Wednesday, June 23, 2010

Summer Time Blues

I have found the summer time quite difficult these last few years, especially the weekends. I feel unmotivated and lazy and useless so this ache in my gut presents the perfect excuse for lying around and watching TV all day. I am the epitome of a procrastinator putting off all possible chores and errands until 'tomorrow'. I hate this in me. Something has happened in my life recently that I haven't mentioned and I believe this is hugely contributing to my depression this summer. I have lost my job. Found out the first of May. I am still trying to come to terms with this. The job I so loved and was so proud of (for to hold a job for over four years with a cancer and chronic disease diagnosis I think is pretty outstanding) will not be waiting for me this fall as in previous years. I loved my job as a pre school teacher assistant. It was perfect. Part time, home by lunch and off when the kids are out of school. I couldn't ask for better. The money wasn't much, but this accomplishment to me wasn't about money. It was about doing something I loved with people I loved. But my all too often absences finally put the school into a postion where they felt they couldn't keep me on. I have been asked to substitute which I am considering, but the day to day being a 'part' of a classroom is gone. It hurts, is a heartbreaker really and is just one other area of my life in which cancer has taken over. Oh I won't give up, won't give up the fight, but I do feel the wind has been knocked out of my sail for a bit.

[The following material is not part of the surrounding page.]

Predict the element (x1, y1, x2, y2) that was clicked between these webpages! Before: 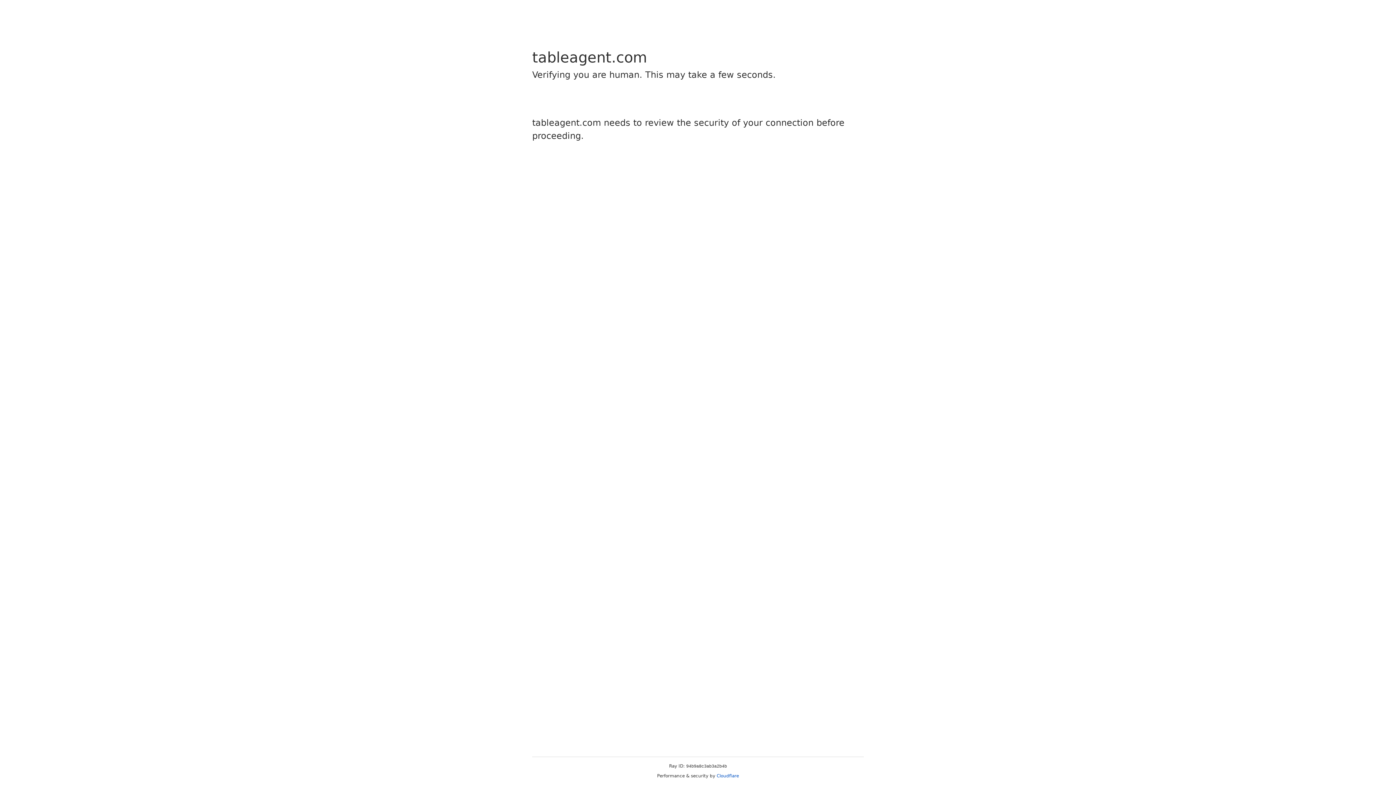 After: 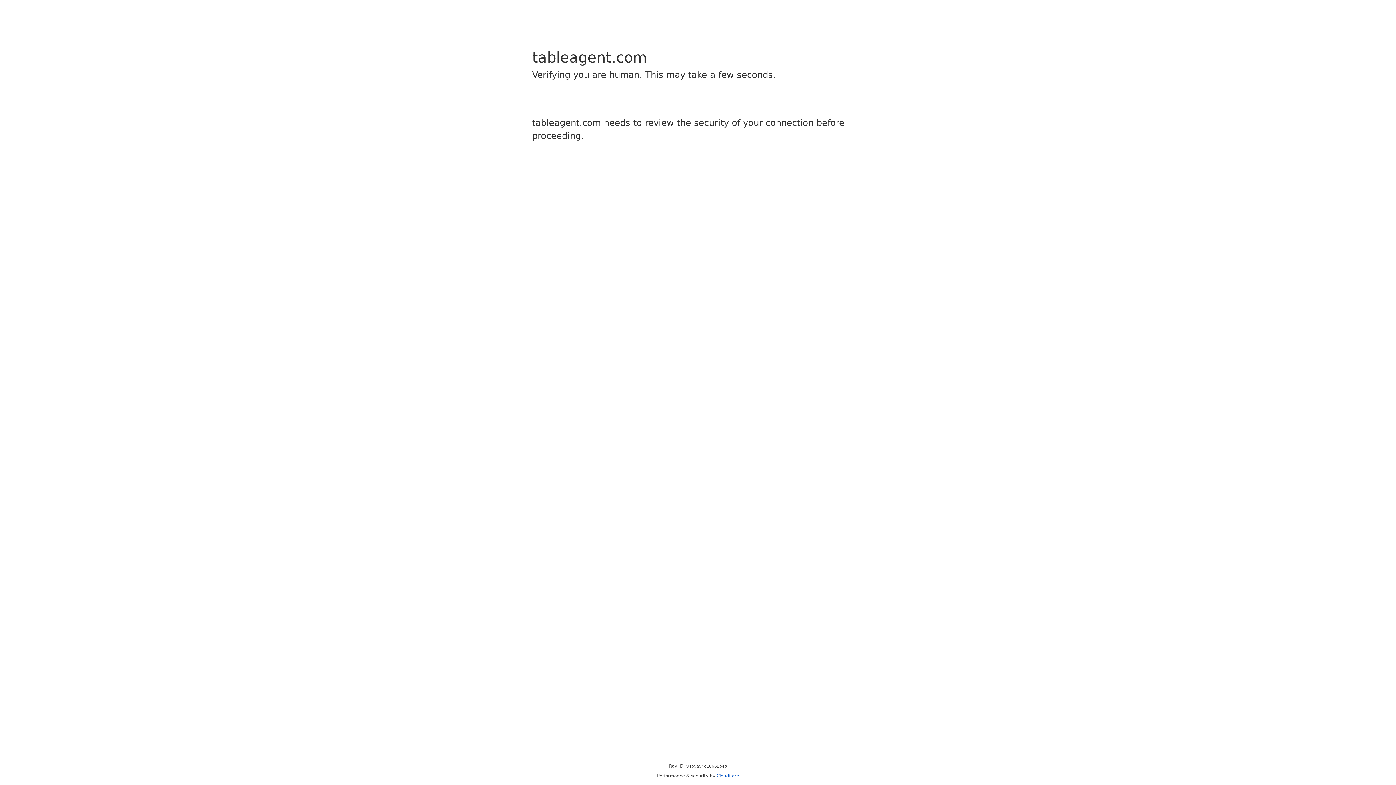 Action: label: Cloudflare bbox: (716, 773, 739, 778)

I do plan to keep up with this blog. I do not feel it has fallen into the pattern I want it to yet, but feel I will eventually get it there. Thank you so for taking time, which is very precious, to read my postings.

Friday, June 11, 2010

No one ever told me this disease would be easy to live with and it's a darn good thing too because life has been far from easy with this horrid diagnosis. But that doesn't mean it hasn't been fulfilling. Getting used to the ostomy again again has been a real challange. I realize now that I have had Oscar (my cute little nickname for the pouch) for a year and a half now, 6 months longer than I had the first pouch back in 2003-2004. And the appliance is every bit as difficult to deal with as it was back then. I'm going to guess that it never really gets easy. Oh many people with the same have told me 'you need to get used to it, accept it as part of your body and things will be fine'. Oh yeah? Well I am sure these people are quite well meaning but the fact is I accepted the appliance years ago, realizing that it and the wisdom of my wonderful medical team were probably the only reasons I've been around for the last seven years to complain about it! The getting used to it? Perhaps that is still to come. I can't sleep well, am always uncomfortable. And really it is a petty and selfish complaint with all things considered. I am here to enjoy my children and to try to set example for them which is what I aim to do. Both boys have a 50% chance of inheriting my faulty gene, which of course is dominant, so if they do get my gene, they get my disease as well. The good thing about knowing this is that we can have them monitored beginning at puberty. The bad thing is that we may find out they have the disease. I dread this knowledge. Dread knowing that the surgery and chemo that are now behind me might well be in their future. I take comfort in knowing that medicine and procedures and techniques are always changing and growing and maybe, just maybe by the time my boys are old enough for the surgery things might be a bit easier for them. I've always heard a parent's goal is to make things just a bit easier for their children than it was themselves. I agree with this, just wasn't thinking along the lines of cancer when I first heard it.

I am going to Charleston tomorrow, to the medical university just for a check up and possibly a change in medication for one med in particular that's giving me a hard time. By now, I can make this drive (3 hrs.) in my sleep, but I don't dare! The boys are going with me and we hope to spend time with my sister and her family for a little vacation. We need it.